Intersection of two sets in most optimized way

Well, if you use LINQ's Intersect method it will build up a HashSet of the second sequence, and then check each element of the first sequence against it. So it's O(M+N)... and you can use foo.Intersect(bar).Any() to get an early-out.

Of course, if you store one (either) set in a HashSet<T> to start with, you can just iterate over the other one checking for containment on each step.

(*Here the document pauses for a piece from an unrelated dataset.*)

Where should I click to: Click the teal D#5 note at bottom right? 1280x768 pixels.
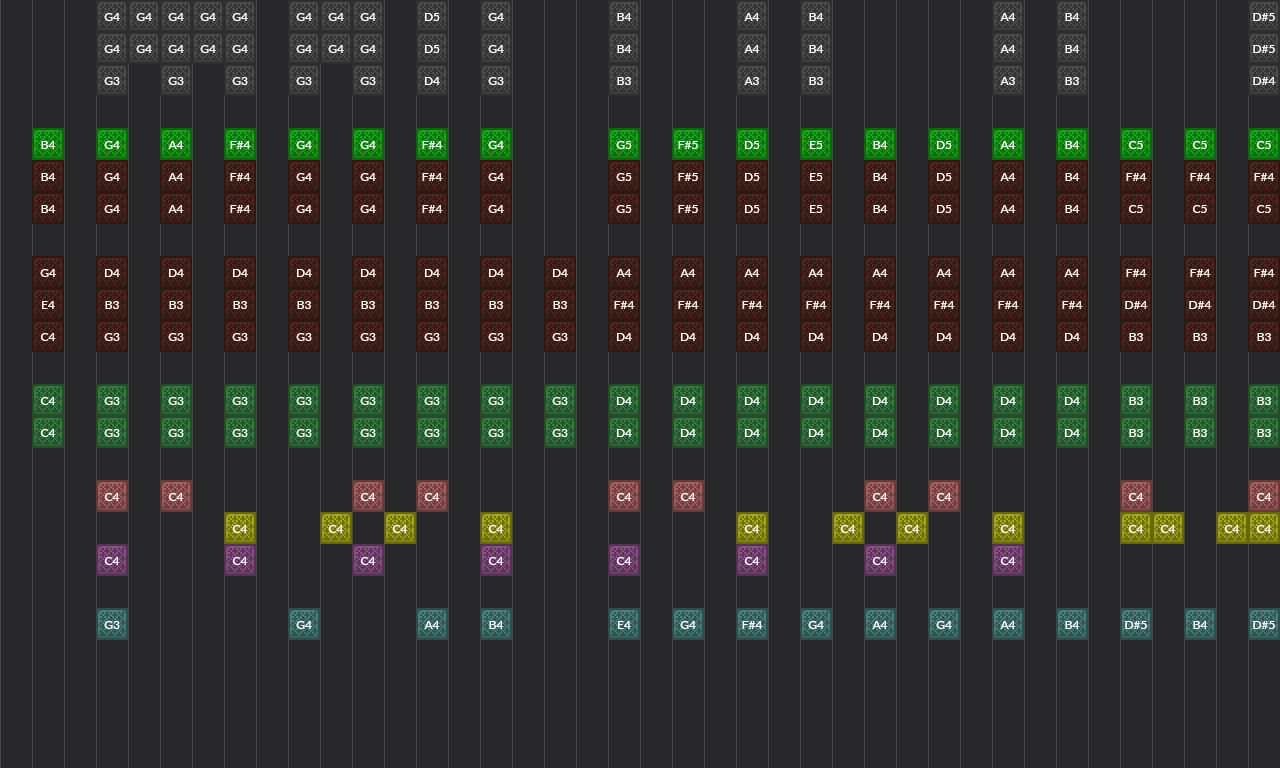[1263, 624]
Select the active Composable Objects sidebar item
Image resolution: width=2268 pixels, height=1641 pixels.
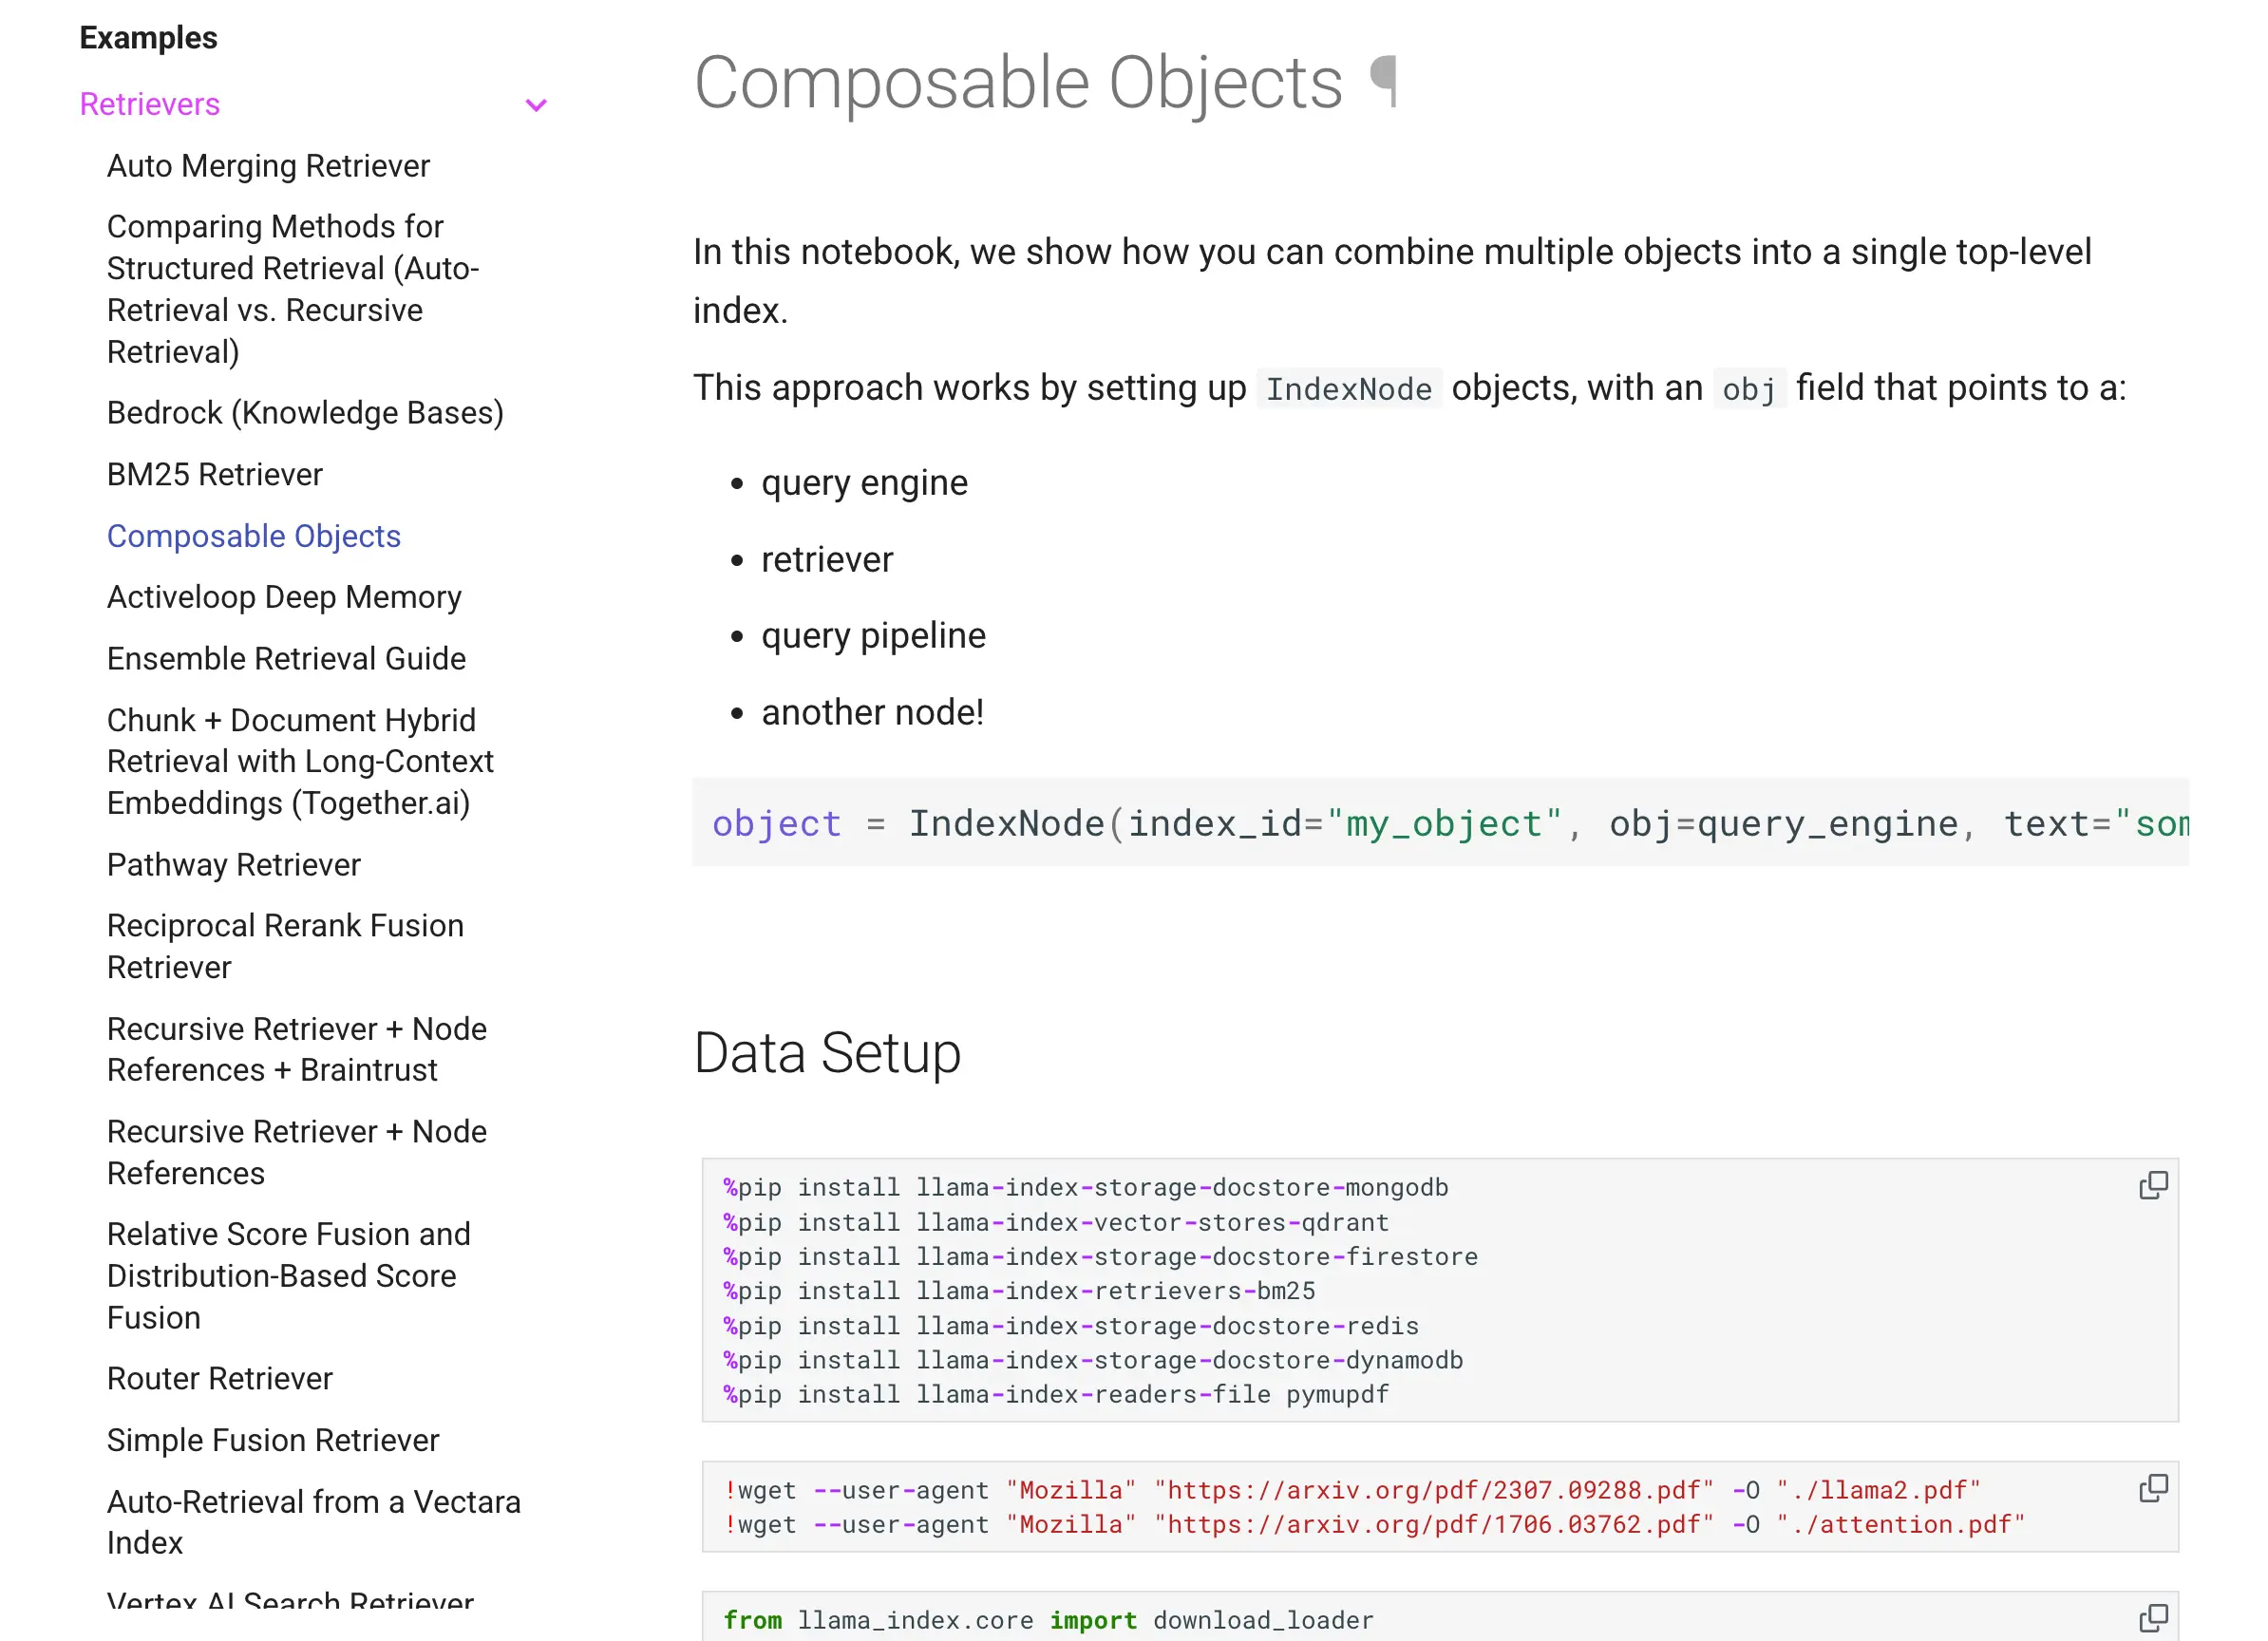coord(254,536)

You'd still need to build the set to start with though.

Fundamentally you've got an O(M+N) problem whatever you do - you're not going to get cheaper than that (there's always the possibility that you'll have to look at every element) and if your hash codes are reasonable, you should be able to achieve that complexity easily. Of course, some solutions may give better constant factors than others... but that's performance rather than complexity ;)

EDIT: As noted in the comments, there's also ISet<T>.Overlaps - if you've already got either set with a static type of ISet<T> or a concrete implementation, calling Overlaps makes it clearer what you're doing. If both of your sets are statically typed as ISet<T>, use larger.Overlaps(smaller) (where larger and smaller are in terms of the size of the set) as I'd expect an implementation of Overlaps to iterate over the argument and check each element against contents of the set you call it on.

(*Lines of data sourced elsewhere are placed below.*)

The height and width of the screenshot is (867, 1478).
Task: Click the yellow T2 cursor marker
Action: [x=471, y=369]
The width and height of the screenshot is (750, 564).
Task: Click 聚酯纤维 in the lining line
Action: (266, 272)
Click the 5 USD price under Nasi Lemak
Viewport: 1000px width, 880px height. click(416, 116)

As mentioned , Applying Any() will give you some performance.

I tested it on pretty big dataset and it gave 25% improvements.

Also applying larger.Intersect(smaller) rather than the opposite is very important, in my case, it gave 35% improvements.

Also ordering the list before applying intersect gave another 7-8%.

Another thing to keep in mind that depending on the use case you can completely avoid applying intersect.

For example, for an integer list, if the maximum and minimum are not within the same bounders you don't need to apply intersect since they will never do.

The same goes for a string list with the same idea applied to first letter.

Again depending on your case, try as much as possible to find a rule where intersection is impossible to avoid calling it.